What does zeta represent in the critic method? I believe it keeps track of the state-action pairs and represents eligibility traces, which are a temporary record of the state-actions, but what exactly does zeta represent and how does it look in c++ (e.g. vector of doubles)?
Critic
Like you already stated, zeta represents the eligibility traces. This can intuitively be understood as containing a "decayed mix of all the state-action feature vectors encountered in all the previous timesteps". It's a trace of things we saw previously, and therefore things we should also give a little bit of credit to for rewards we observe now.
More formally, it's just something that's required if you want to write incremental implementations (with computation time spread out evenly over all of your timesteps) of RL algorithms that, when written in a more straightforward/obvious/naive way, can only be implemented in a non-incremental manner because they have update rules that require information from all timesteps in your episode (e.g. lambda-returns / Monte Carlo returns). That probably sounds rather complicated, it's probably better to stick to the intuitive explanation though.

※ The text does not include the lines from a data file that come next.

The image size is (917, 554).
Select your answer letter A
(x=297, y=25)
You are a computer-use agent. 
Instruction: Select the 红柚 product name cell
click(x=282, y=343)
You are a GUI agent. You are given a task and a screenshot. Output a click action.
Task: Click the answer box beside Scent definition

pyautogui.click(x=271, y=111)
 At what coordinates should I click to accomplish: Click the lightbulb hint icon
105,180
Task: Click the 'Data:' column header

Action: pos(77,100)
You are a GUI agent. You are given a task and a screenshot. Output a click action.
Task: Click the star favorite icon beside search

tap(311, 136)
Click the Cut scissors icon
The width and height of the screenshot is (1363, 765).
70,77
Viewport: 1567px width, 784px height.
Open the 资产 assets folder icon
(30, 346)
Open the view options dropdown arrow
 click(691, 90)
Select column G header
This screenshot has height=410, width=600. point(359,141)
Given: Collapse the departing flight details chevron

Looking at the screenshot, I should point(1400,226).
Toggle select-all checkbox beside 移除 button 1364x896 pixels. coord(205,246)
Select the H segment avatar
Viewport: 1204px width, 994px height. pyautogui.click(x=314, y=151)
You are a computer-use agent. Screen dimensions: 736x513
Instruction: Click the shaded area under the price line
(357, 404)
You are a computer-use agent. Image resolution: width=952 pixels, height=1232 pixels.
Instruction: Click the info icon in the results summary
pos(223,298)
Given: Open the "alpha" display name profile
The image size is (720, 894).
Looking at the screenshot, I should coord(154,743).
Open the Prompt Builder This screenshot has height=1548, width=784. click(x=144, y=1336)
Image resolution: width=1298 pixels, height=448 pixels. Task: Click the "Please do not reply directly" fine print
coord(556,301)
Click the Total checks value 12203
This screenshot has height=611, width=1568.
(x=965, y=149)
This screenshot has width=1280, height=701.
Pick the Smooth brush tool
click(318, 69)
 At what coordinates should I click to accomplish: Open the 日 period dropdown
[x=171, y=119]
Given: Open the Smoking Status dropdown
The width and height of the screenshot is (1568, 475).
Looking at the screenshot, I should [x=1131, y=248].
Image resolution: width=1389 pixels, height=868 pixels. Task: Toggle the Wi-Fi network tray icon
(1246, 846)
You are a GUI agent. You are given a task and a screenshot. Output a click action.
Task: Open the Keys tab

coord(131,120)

As for how it would look in C++, yes, pretty much a vector of doubles. The "z \in R^d" right before the first line of code in the image means exactly that, it's a d-dimensional vector of real numbers (doubles or floats in C++), where d is the dimensionality of your state-action feature vectors (phi).
You can also tell that it has to be a d-dimensional vector by the fact that it needs to be added to other d-dimensional vectors (phi and theta) in a couple of other places in the pseudocode. That can only work out correctly mathematically if zeta itself is also a d-dimensional vector.